» EXERCISE DIRECTIONS: The records below should be copied in full, exactly as shown.

» INPUT RECORDS:
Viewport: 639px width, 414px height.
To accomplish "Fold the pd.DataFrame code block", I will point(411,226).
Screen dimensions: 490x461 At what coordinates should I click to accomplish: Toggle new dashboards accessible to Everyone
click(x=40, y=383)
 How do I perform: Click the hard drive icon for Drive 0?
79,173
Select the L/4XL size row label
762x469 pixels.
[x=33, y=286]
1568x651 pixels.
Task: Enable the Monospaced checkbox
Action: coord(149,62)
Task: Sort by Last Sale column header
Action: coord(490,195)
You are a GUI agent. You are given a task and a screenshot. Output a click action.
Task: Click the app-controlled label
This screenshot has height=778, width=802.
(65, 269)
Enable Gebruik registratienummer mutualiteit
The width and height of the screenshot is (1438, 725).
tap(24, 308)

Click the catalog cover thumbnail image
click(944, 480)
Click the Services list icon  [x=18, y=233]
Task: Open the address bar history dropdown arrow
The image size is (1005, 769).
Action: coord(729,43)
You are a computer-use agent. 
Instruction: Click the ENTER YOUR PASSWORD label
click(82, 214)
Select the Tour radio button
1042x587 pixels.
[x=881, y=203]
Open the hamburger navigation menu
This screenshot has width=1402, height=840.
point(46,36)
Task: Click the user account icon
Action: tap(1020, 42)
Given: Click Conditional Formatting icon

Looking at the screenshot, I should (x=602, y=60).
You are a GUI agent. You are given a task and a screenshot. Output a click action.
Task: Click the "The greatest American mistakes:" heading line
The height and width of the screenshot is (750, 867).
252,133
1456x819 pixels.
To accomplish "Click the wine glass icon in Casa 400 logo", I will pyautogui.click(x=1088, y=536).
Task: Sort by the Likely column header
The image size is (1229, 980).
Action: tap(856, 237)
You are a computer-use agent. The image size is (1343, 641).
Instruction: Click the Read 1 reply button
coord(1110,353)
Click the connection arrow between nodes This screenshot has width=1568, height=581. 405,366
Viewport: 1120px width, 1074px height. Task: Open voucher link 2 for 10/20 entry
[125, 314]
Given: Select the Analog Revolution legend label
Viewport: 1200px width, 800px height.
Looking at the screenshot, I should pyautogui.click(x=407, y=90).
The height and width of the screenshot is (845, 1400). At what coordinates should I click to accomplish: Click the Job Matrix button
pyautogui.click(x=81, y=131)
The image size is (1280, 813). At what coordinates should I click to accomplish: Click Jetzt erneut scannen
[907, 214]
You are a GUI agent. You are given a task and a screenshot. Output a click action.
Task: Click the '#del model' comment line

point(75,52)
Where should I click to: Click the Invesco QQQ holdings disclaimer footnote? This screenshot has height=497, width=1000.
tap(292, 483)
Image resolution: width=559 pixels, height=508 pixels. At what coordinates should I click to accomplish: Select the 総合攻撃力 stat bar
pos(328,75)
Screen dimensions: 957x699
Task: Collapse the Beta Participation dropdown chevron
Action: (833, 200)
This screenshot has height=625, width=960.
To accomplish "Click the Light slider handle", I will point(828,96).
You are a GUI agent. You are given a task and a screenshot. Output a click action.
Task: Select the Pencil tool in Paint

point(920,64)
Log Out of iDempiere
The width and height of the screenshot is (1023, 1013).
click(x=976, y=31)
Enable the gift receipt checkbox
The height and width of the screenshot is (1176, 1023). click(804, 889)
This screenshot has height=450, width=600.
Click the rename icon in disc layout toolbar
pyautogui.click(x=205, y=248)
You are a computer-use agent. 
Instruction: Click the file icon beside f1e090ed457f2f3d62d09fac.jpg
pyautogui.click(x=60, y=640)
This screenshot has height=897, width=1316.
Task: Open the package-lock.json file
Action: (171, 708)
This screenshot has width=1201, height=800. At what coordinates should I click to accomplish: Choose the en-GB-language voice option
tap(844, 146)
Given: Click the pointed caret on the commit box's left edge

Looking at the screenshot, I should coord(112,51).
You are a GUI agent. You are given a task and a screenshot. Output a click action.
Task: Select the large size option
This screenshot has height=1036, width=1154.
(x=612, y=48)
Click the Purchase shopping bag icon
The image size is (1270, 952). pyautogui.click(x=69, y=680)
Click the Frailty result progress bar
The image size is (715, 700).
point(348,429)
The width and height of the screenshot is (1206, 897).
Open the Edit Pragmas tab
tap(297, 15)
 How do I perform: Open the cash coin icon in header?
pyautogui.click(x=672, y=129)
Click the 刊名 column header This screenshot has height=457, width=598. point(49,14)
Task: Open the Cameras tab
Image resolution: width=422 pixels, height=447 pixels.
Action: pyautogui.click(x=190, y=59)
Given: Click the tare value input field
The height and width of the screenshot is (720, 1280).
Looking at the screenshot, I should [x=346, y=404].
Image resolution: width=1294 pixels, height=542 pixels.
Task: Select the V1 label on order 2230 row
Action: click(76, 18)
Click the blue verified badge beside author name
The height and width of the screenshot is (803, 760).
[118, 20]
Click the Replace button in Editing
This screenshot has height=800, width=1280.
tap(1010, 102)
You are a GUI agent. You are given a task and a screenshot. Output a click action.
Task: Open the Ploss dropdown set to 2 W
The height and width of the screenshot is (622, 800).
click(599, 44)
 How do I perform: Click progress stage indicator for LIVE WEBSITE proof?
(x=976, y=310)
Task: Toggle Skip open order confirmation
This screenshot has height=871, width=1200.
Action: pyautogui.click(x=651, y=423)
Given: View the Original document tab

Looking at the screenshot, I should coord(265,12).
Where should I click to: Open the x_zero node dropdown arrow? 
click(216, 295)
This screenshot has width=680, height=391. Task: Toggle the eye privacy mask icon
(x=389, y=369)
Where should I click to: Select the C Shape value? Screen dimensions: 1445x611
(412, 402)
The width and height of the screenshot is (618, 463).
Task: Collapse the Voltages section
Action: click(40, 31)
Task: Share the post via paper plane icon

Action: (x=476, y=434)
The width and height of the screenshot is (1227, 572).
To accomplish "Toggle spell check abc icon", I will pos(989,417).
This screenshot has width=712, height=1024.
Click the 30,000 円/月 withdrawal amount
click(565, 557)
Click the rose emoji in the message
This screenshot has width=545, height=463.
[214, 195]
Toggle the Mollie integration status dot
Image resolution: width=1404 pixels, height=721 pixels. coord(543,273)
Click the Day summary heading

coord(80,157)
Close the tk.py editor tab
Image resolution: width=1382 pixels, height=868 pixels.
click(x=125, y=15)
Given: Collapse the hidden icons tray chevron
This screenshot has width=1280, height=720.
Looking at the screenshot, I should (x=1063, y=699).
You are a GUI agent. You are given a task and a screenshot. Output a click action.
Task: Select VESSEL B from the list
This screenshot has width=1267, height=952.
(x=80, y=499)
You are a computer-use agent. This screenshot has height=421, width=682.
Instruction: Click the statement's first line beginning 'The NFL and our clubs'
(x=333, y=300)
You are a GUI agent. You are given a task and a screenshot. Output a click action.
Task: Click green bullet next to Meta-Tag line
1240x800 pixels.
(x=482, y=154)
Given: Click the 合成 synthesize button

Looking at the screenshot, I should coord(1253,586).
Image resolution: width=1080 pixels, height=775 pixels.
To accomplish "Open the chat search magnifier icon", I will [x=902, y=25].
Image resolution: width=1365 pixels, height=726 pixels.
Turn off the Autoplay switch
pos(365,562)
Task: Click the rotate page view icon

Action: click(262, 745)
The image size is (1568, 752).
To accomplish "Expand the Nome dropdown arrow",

» ANSWER SPACE:
Viewport: 639px width, 414px height.
To accomplish "Fold the pd.DataFrame code block", I will point(411,226).
Screen dimensions: 490x461 At what coordinates should I click to accomplish: Toggle new dashboards accessible to Everyone
click(x=40, y=383)
 How do I perform: Click the hard drive icon for Drive 0?
79,173
Select the L/4XL size row label
762x469 pixels.
[x=33, y=286]
1568x651 pixels.
Task: Enable the Monospaced checkbox
Action: coord(149,62)
Task: Sort by Last Sale column header
Action: coord(490,195)
You are a GUI agent. You are given a task and a screenshot. Output a click action.
Task: Click the app-controlled label
This screenshot has height=778, width=802.
(65, 269)
Enable Gebruik registratienummer mutualiteit
The width and height of the screenshot is (1438, 725).
tap(24, 308)

Click the catalog cover thumbnail image
click(944, 480)
Click the Services list icon  [x=18, y=233]
Task: Open the address bar history dropdown arrow
The image size is (1005, 769).
Action: coord(729,43)
You are a computer-use agent. 
Instruction: Click the ENTER YOUR PASSWORD label
click(82, 214)
Select the Tour radio button
1042x587 pixels.
[x=881, y=203]
Open the hamburger navigation menu
This screenshot has width=1402, height=840.
point(46,36)
Task: Click the user account icon
Action: tap(1020, 42)
Given: Click Conditional Formatting icon

Looking at the screenshot, I should (x=602, y=60).
You are a GUI agent. You are given a task and a screenshot. Output a click action.
Task: Click the "The greatest American mistakes:" heading line
The height and width of the screenshot is (750, 867).
252,133
1456x819 pixels.
To accomplish "Click the wine glass icon in Casa 400 logo", I will pyautogui.click(x=1088, y=536).
Task: Sort by the Likely column header
The image size is (1229, 980).
Action: tap(856, 237)
You are a computer-use agent. The image size is (1343, 641).
Instruction: Click the Read 1 reply button
coord(1110,353)
Click the connection arrow between nodes This screenshot has width=1568, height=581. 405,366
Viewport: 1120px width, 1074px height. Task: Open voucher link 2 for 10/20 entry
[125, 314]
Given: Select the Analog Revolution legend label
Viewport: 1200px width, 800px height.
Looking at the screenshot, I should pyautogui.click(x=407, y=90).
The height and width of the screenshot is (845, 1400). At what coordinates should I click to accomplish: Click the Job Matrix button
pyautogui.click(x=81, y=131)
The image size is (1280, 813). At what coordinates should I click to accomplish: Click Jetzt erneut scannen
[907, 214]
You are a GUI agent. You are given a task and a screenshot. Output a click action.
Task: Click the '#del model' comment line

point(75,52)
Where should I click to: Click the Invesco QQQ holdings disclaimer footnote? This screenshot has height=497, width=1000.
tap(292, 483)
Image resolution: width=559 pixels, height=508 pixels. At what coordinates should I click to accomplish: Select the 総合攻撃力 stat bar
pos(328,75)
Screen dimensions: 957x699
Task: Collapse the Beta Participation dropdown chevron
Action: (833, 200)
This screenshot has height=625, width=960.
To accomplish "Click the Light slider handle", I will point(828,96).
You are a GUI agent. You are given a task and a screenshot. Output a click action.
Task: Select the Pencil tool in Paint

point(920,64)
Log Out of iDempiere
The width and height of the screenshot is (1023, 1013).
click(x=976, y=31)
Enable the gift receipt checkbox
The height and width of the screenshot is (1176, 1023). click(804, 889)
This screenshot has height=450, width=600.
Click the rename icon in disc layout toolbar
pyautogui.click(x=205, y=248)
You are a computer-use agent. 
Instruction: Click the file icon beside f1e090ed457f2f3d62d09fac.jpg
pyautogui.click(x=60, y=640)
This screenshot has height=897, width=1316.
Task: Open the package-lock.json file
Action: (171, 708)
This screenshot has width=1201, height=800. At what coordinates should I click to accomplish: Choose the en-GB-language voice option
tap(844, 146)
Given: Click the pointed caret on the commit box's left edge

Looking at the screenshot, I should coord(112,51).
You are a GUI agent. You are given a task and a screenshot. Output a click action.
Task: Select the large size option
This screenshot has height=1036, width=1154.
(x=612, y=48)
Click the Purchase shopping bag icon
The image size is (1270, 952). pyautogui.click(x=69, y=680)
Click the Frailty result progress bar
The image size is (715, 700).
point(348,429)
The width and height of the screenshot is (1206, 897).
Open the Edit Pragmas tab
tap(297, 15)
 How do I perform: Open the cash coin icon in header?
pyautogui.click(x=672, y=129)
Click the 刊名 column header This screenshot has height=457, width=598. point(49,14)
Task: Open the Cameras tab
Image resolution: width=422 pixels, height=447 pixels.
Action: pyautogui.click(x=190, y=59)
Given: Click the tare value input field
The height and width of the screenshot is (720, 1280).
Looking at the screenshot, I should [x=346, y=404].
Image resolution: width=1294 pixels, height=542 pixels.
Task: Select the V1 label on order 2230 row
Action: click(76, 18)
Click the blue verified badge beside author name
The height and width of the screenshot is (803, 760).
[118, 20]
Click the Replace button in Editing
This screenshot has height=800, width=1280.
tap(1010, 102)
You are a GUI agent. You are given a task and a screenshot. Output a click action.
Task: Open the Ploss dropdown set to 2 W
The height and width of the screenshot is (622, 800).
click(599, 44)
 How do I perform: Click progress stage indicator for LIVE WEBSITE proof?
(x=976, y=310)
Task: Toggle Skip open order confirmation
This screenshot has height=871, width=1200.
Action: pyautogui.click(x=651, y=423)
Given: View the Original document tab

Looking at the screenshot, I should coord(265,12).
Where should I click to: Open the x_zero node dropdown arrow? 
click(216, 295)
This screenshot has width=680, height=391. Task: Toggle the eye privacy mask icon
(x=389, y=369)
Where should I click to: Select the C Shape value? Screen dimensions: 1445x611
(412, 402)
The width and height of the screenshot is (618, 463).
Task: Collapse the Voltages section
Action: click(40, 31)
Task: Share the post via paper plane icon

Action: (x=476, y=434)
The width and height of the screenshot is (1227, 572).
To accomplish "Toggle spell check abc icon", I will pos(989,417).
This screenshot has width=712, height=1024.
Click the 30,000 円/月 withdrawal amount
click(565, 557)
Click the rose emoji in the message
This screenshot has width=545, height=463.
[214, 195]
Toggle the Mollie integration status dot
Image resolution: width=1404 pixels, height=721 pixels. coord(543,273)
Click the Day summary heading

coord(80,157)
Close the tk.py editor tab
Image resolution: width=1382 pixels, height=868 pixels.
click(x=125, y=15)
Given: Collapse the hidden icons tray chevron
This screenshot has width=1280, height=720.
Looking at the screenshot, I should (x=1063, y=699).
You are a GUI agent. You are given a task and a screenshot. Output a click action.
Task: Select VESSEL B from the list
This screenshot has width=1267, height=952.
(x=80, y=499)
You are a computer-use agent. This screenshot has height=421, width=682.
Instruction: Click the statement's first line beginning 'The NFL and our clubs'
(x=333, y=300)
You are a GUI agent. You are given a task and a screenshot. Output a click action.
Task: Click green bullet next to Meta-Tag line
1240x800 pixels.
(x=482, y=154)
Given: Click the 合成 synthesize button

Looking at the screenshot, I should coord(1253,586).
Image resolution: width=1080 pixels, height=775 pixels.
To accomplish "Open the chat search magnifier icon", I will [x=902, y=25].
Image resolution: width=1365 pixels, height=726 pixels.
Turn off the Autoplay switch
pos(365,562)
Task: Click the rotate page view icon

Action: click(262, 745)
The image size is (1568, 752).
To accomplish "Expand the Nome dropdown arrow",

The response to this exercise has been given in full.